[Source records]
————————
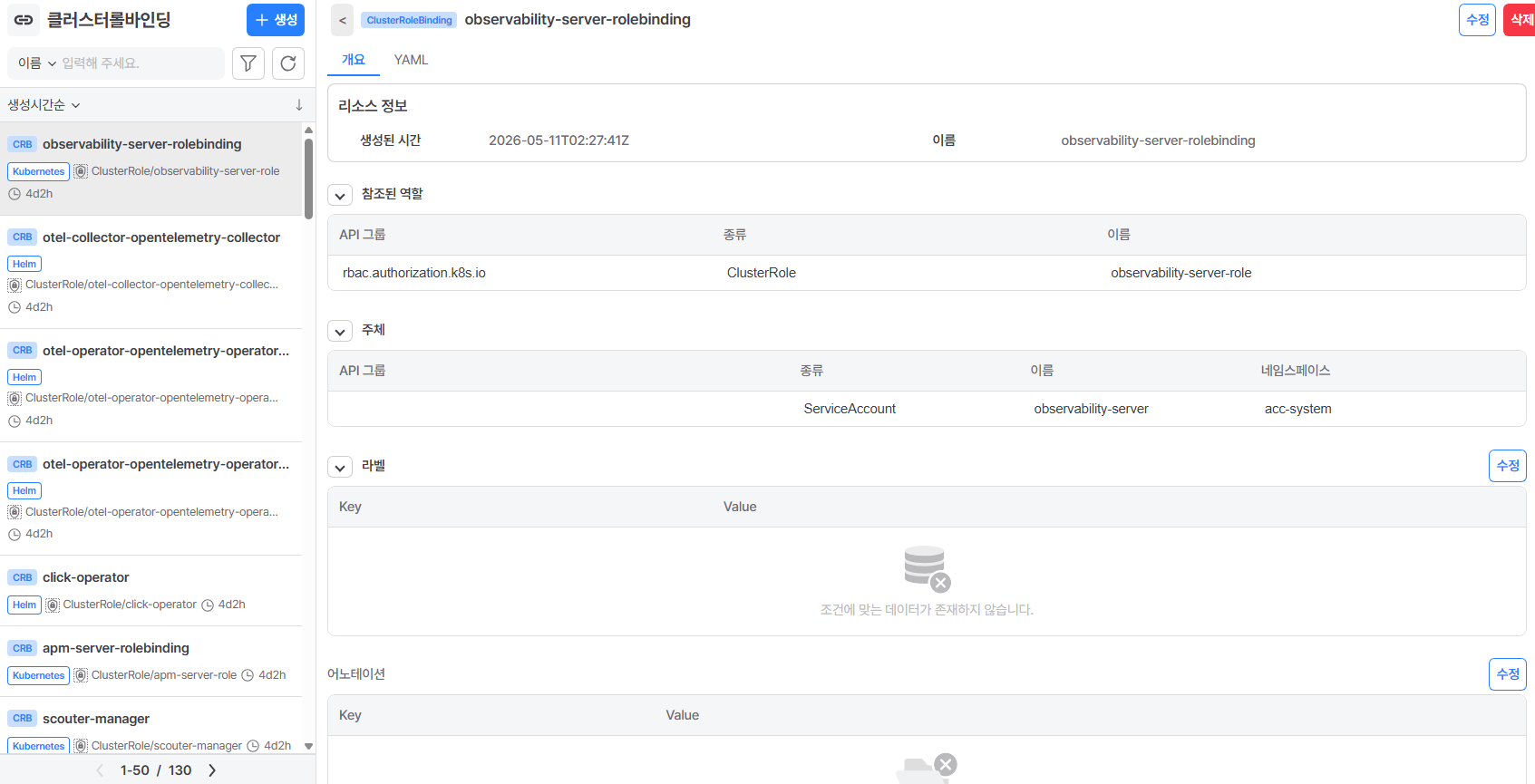Collapse the 라벨 section
1535x784 pixels.
tap(340, 467)
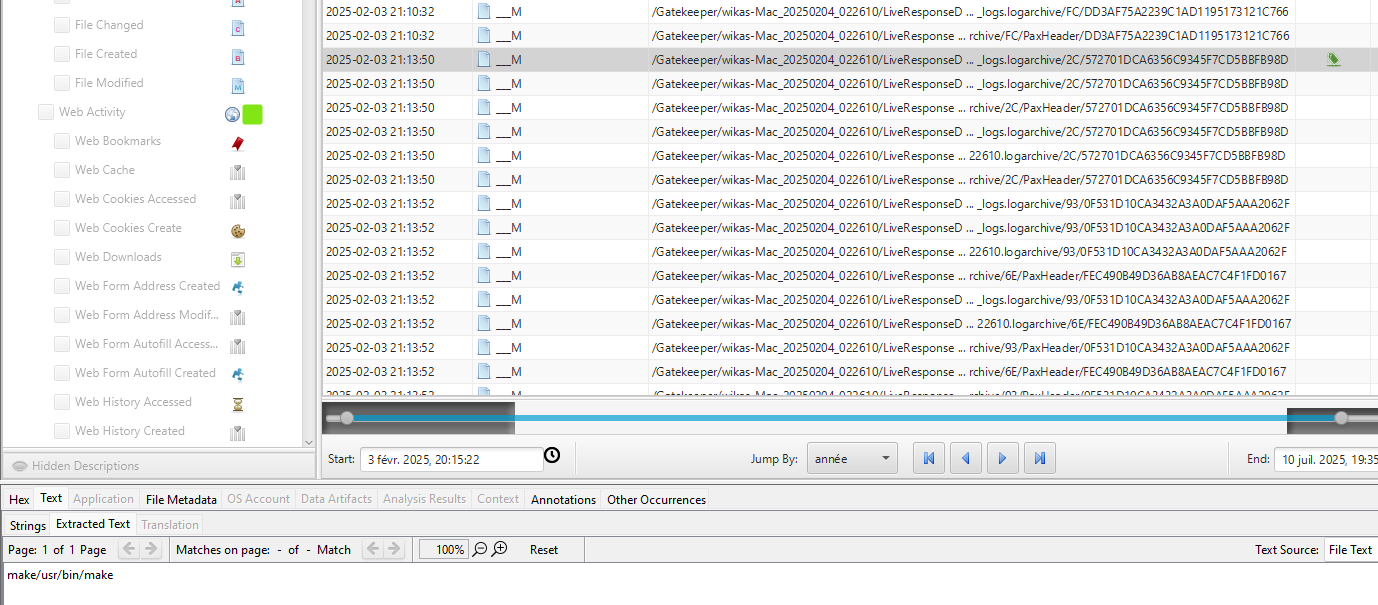The width and height of the screenshot is (1378, 605).
Task: Click the clock icon beside Start date
Action: click(552, 456)
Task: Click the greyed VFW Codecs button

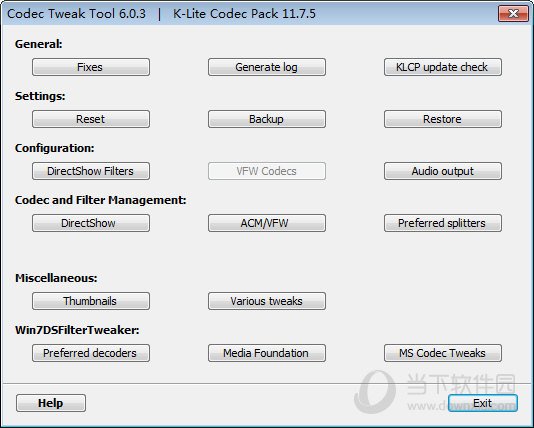Action: point(267,171)
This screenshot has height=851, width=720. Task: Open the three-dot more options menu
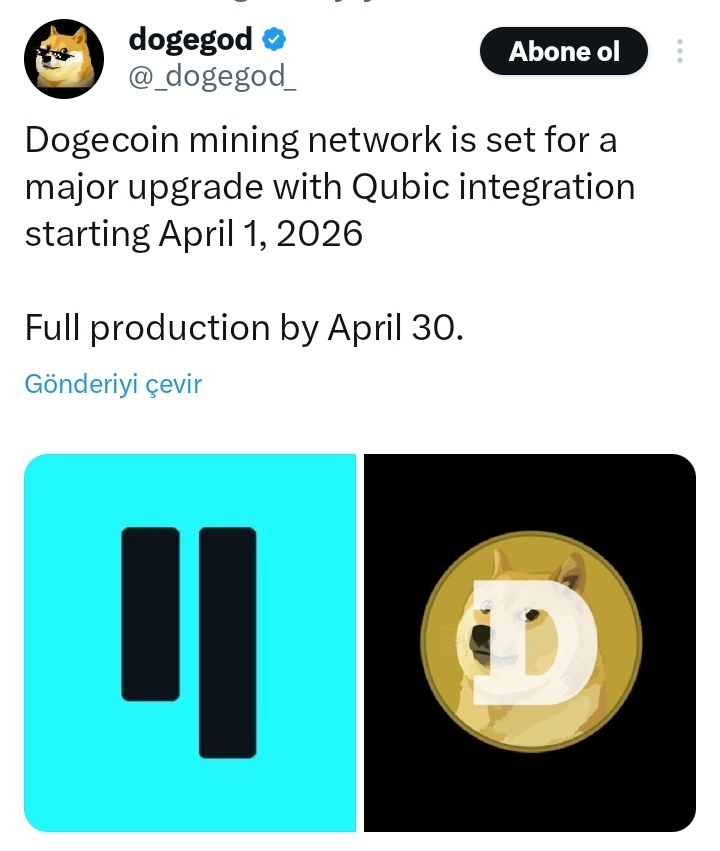tap(680, 51)
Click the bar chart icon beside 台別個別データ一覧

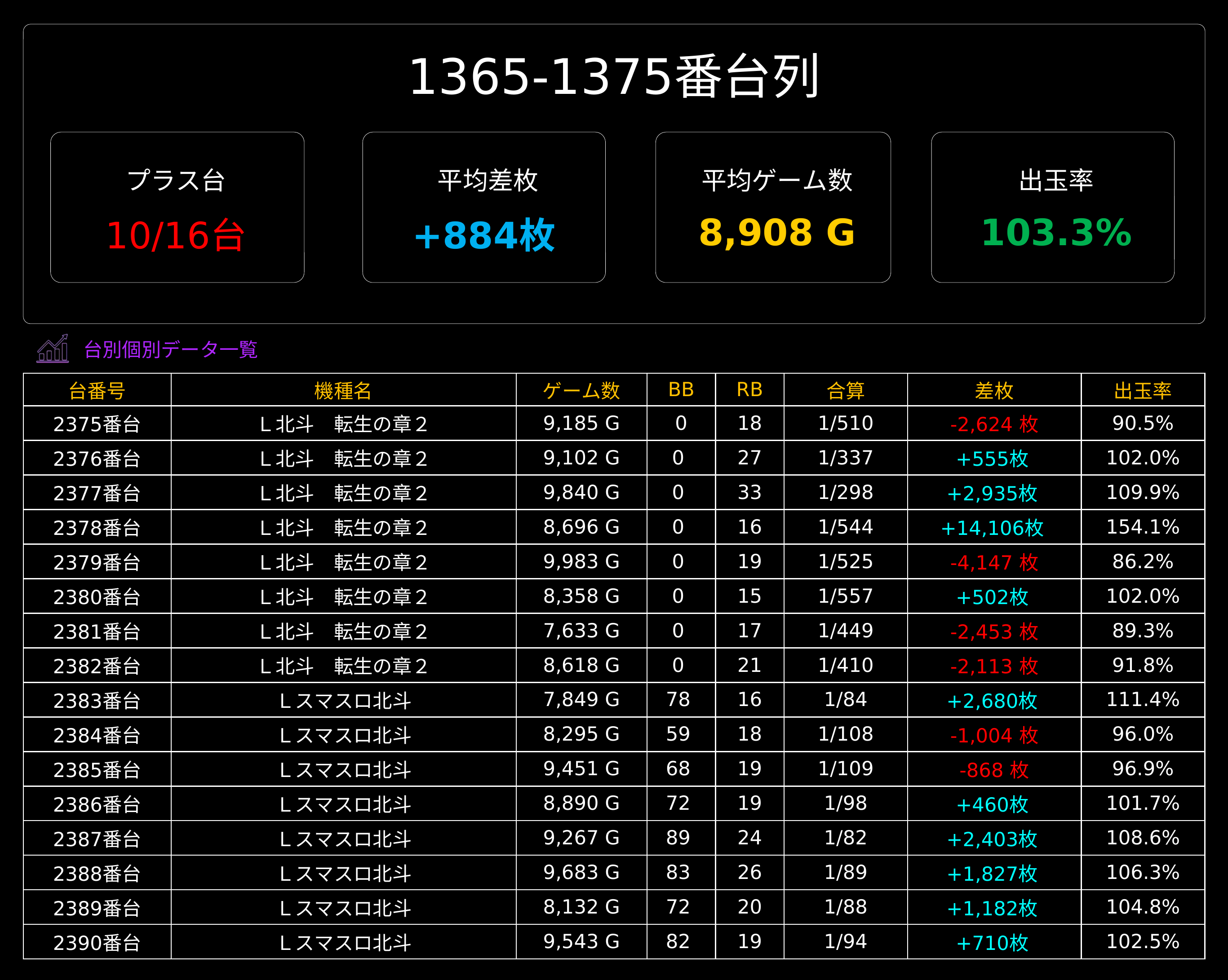click(x=53, y=349)
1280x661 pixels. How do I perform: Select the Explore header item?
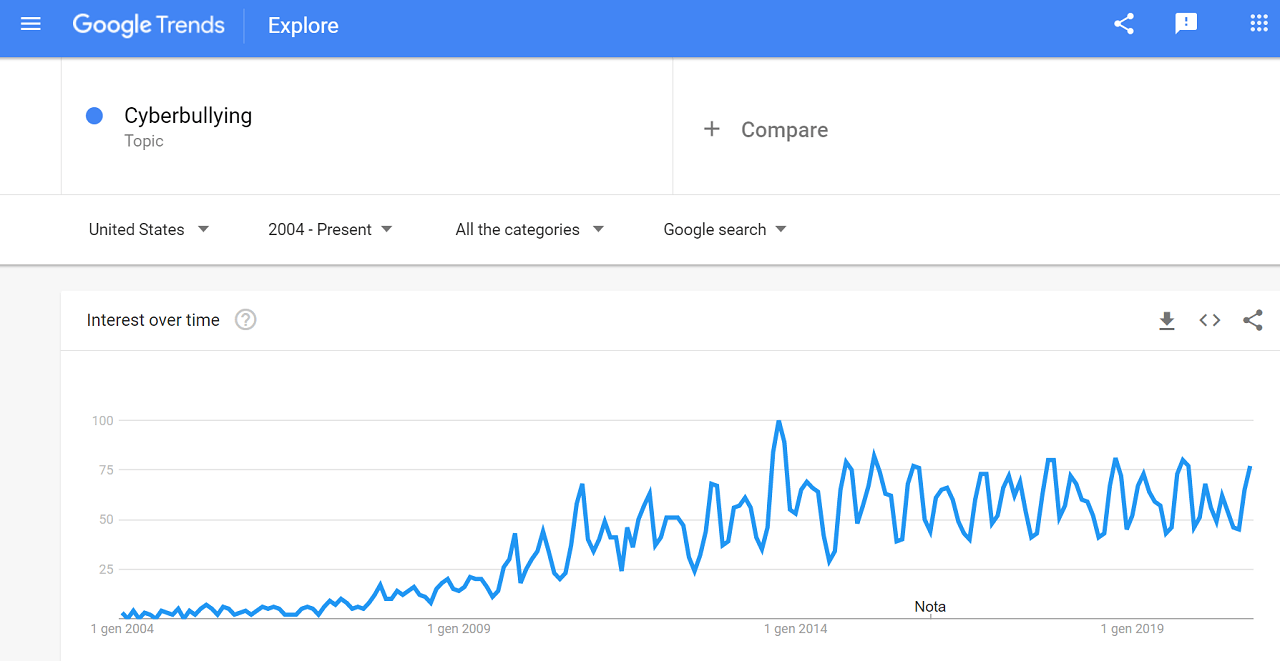303,26
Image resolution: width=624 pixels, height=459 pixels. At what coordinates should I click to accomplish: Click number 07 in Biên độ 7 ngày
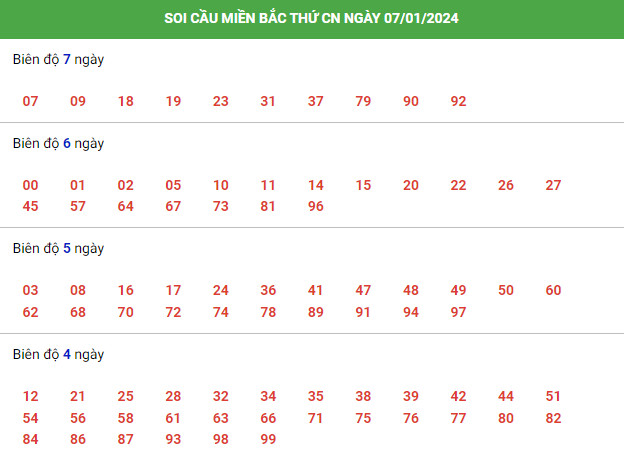point(30,101)
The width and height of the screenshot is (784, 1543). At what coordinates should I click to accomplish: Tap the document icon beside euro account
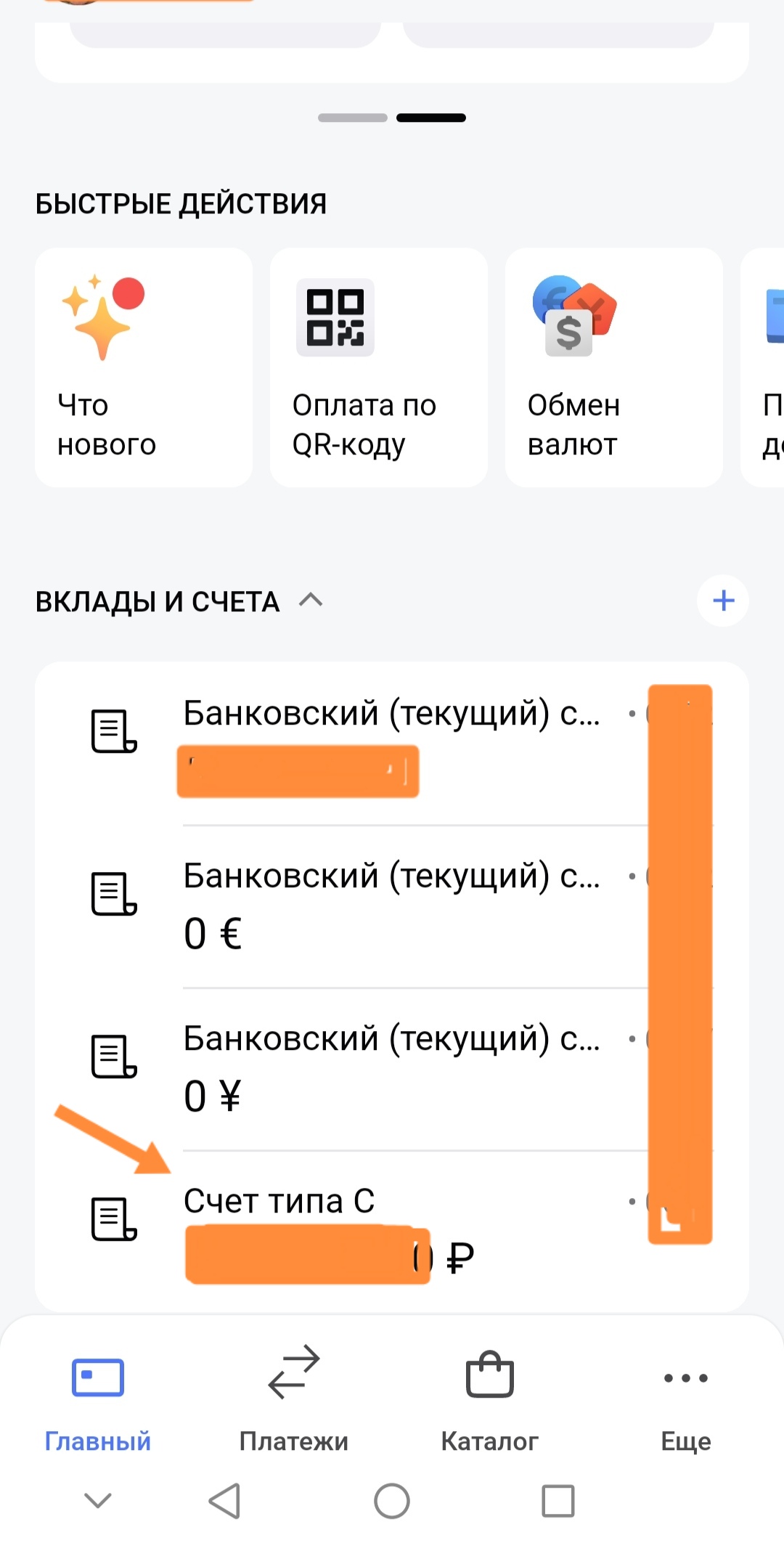[114, 893]
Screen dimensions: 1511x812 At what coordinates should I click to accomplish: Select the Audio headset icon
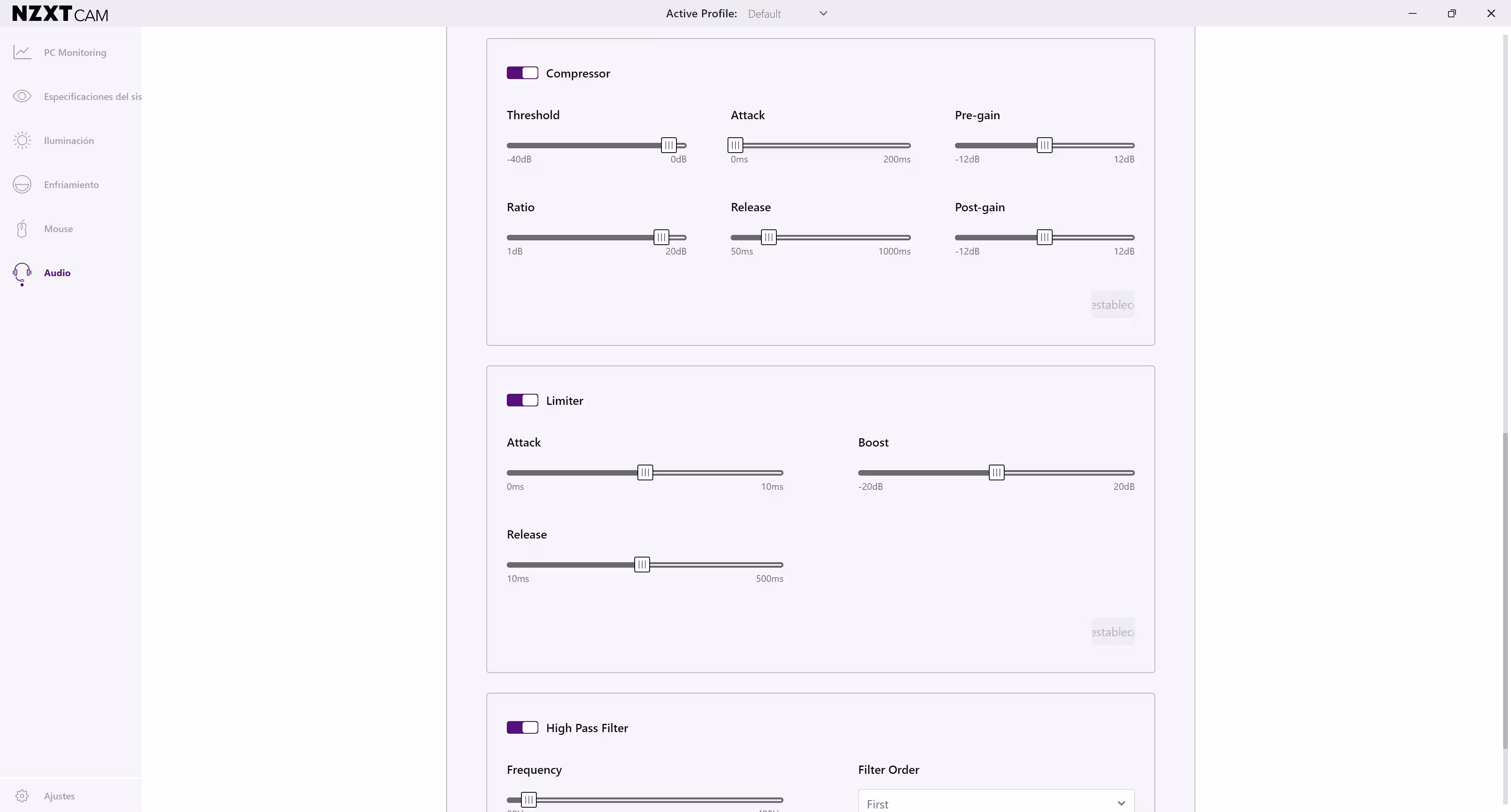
————————
WHAT THE TASK ASKS – Pictures should be omitted. Please return exactly the lines from the line that holds "Click the bar chart icon beside 台別個別データ一覧" through the end of the records.

RESULT FOR THIS EXERCISE –
Click the bar chart icon beside 台別個別データ一覧

click(x=53, y=349)
1280x661 pixels. How do I perform: Select the Explore header item?
303,26
Image resolution: width=624 pixels, height=459 pixels. At what coordinates should I click to accomplish: Click number 07 in Biên độ 7 ngày
point(30,101)
The width and height of the screenshot is (784, 1543). At what coordinates should I click to accomplish: Tap the document icon beside euro account
[114, 893]
Screen dimensions: 1511x812 At what coordinates should I click to accomplish: Select the Audio headset icon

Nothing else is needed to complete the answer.